What is required >>
Copy the listing, requests included, from its first line through the line that contains "click(x=35, y=86)", shifting every x and y coordinate in the answers up by 25. Leave the pictures out.

Records provided >>
·····

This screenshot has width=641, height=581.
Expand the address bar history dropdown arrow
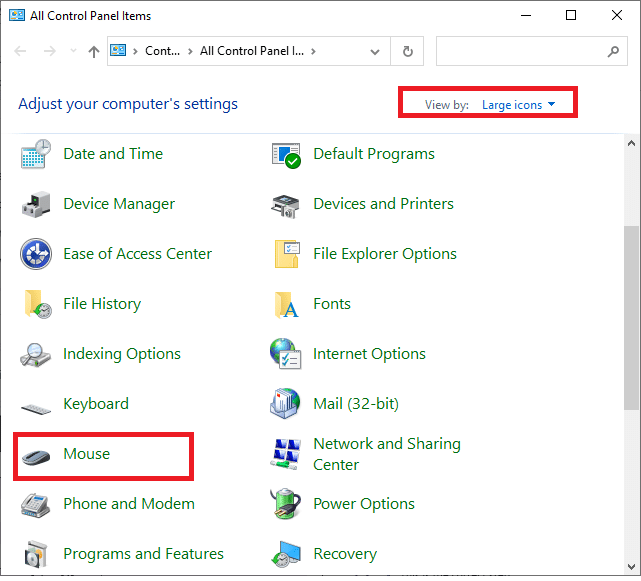click(x=374, y=51)
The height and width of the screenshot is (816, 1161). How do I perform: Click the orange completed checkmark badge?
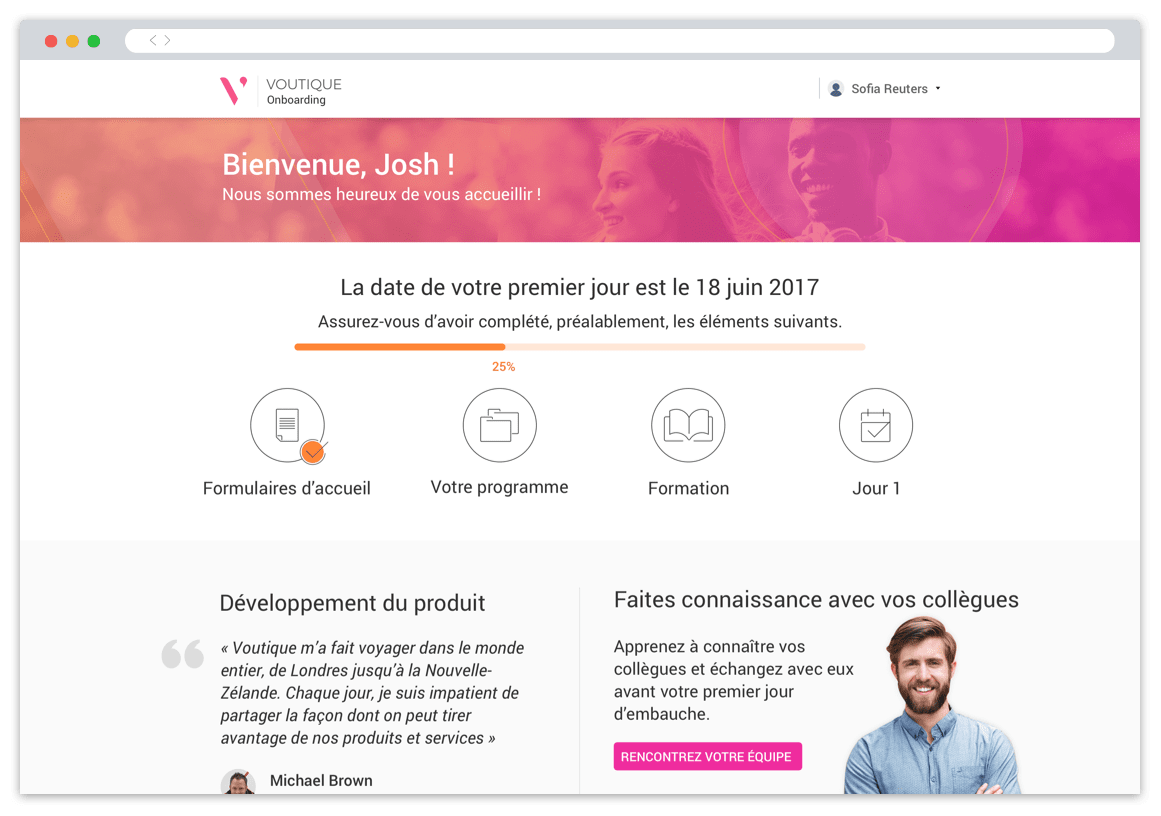[x=313, y=451]
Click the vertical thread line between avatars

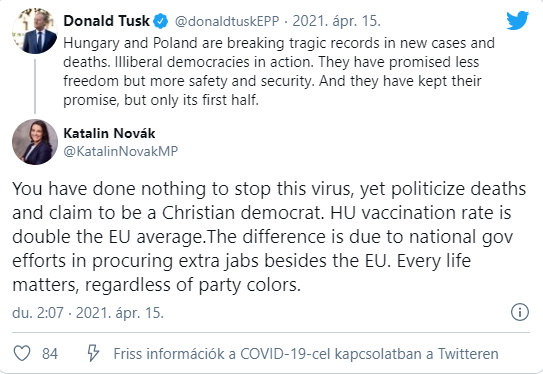click(x=35, y=86)
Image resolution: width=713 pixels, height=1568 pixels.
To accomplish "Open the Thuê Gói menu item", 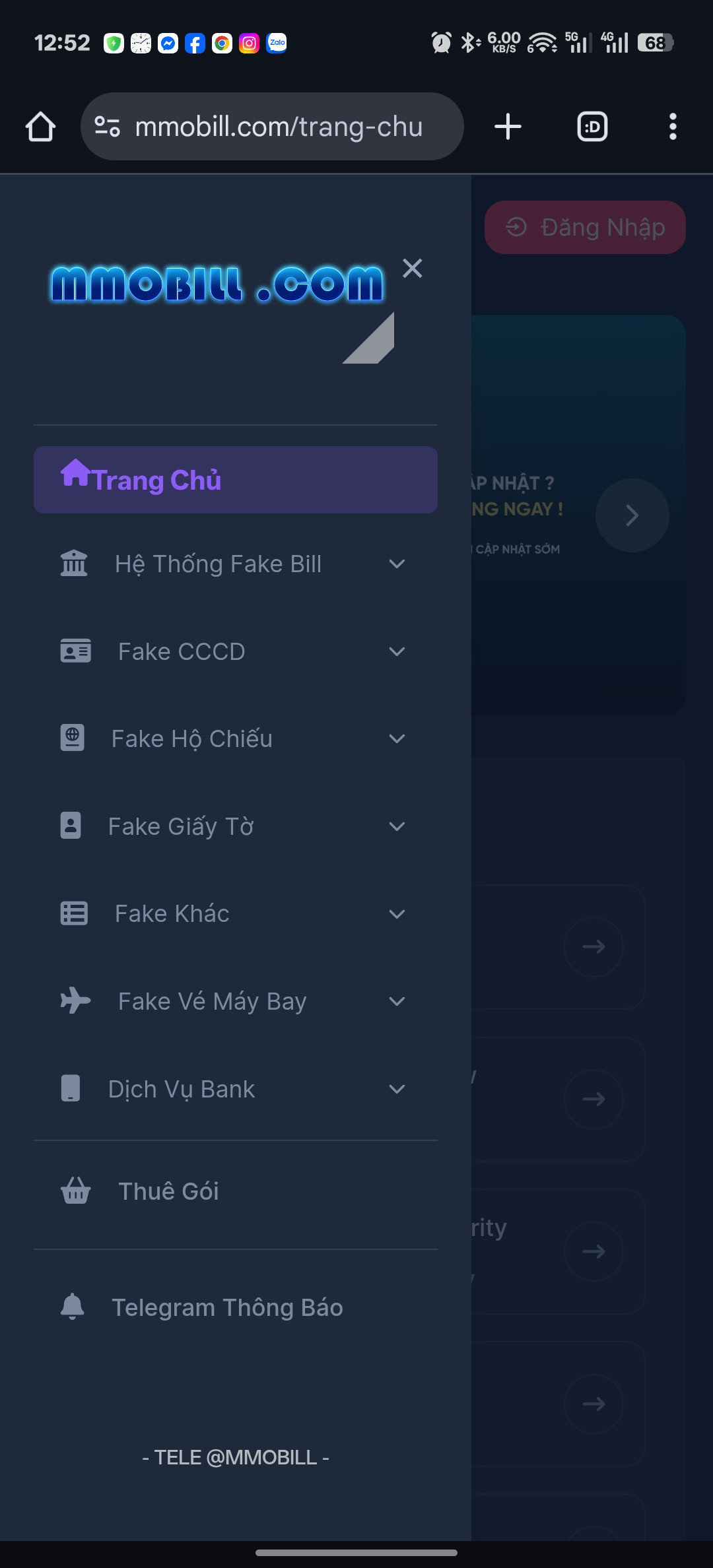I will (x=169, y=1191).
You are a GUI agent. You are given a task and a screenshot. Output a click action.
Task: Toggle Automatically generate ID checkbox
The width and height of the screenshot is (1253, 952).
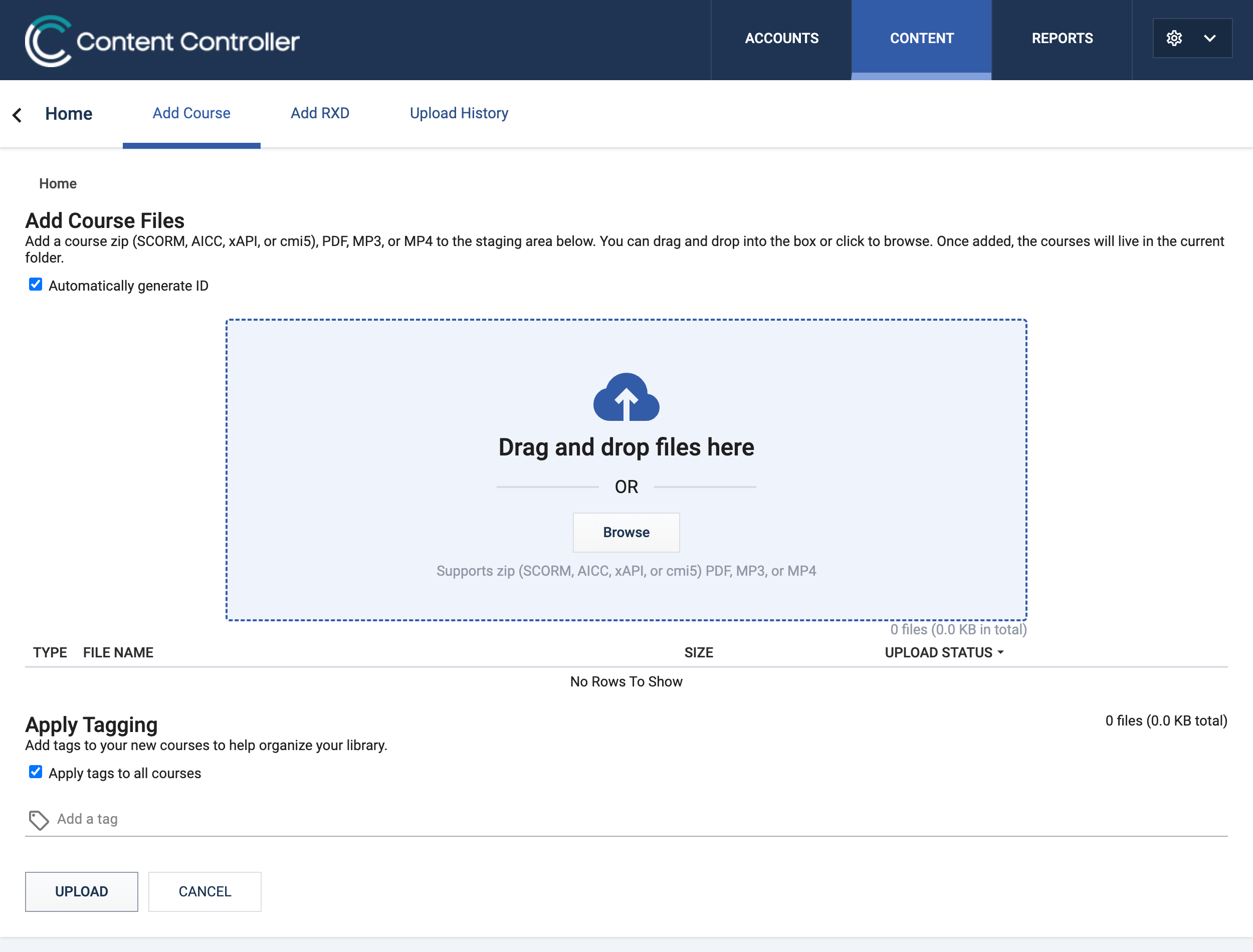(x=35, y=285)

·····

Solution for this problem >>
This screenshot has width=641, height=581.
Expand the address bar history dropdown arrow
click(x=399, y=76)
The height and width of the screenshot is (816, 1161). How do I perform: Click the orange completed checkmark badge?
[x=338, y=476]
Click the vertical thread line between avatars

click(x=60, y=111)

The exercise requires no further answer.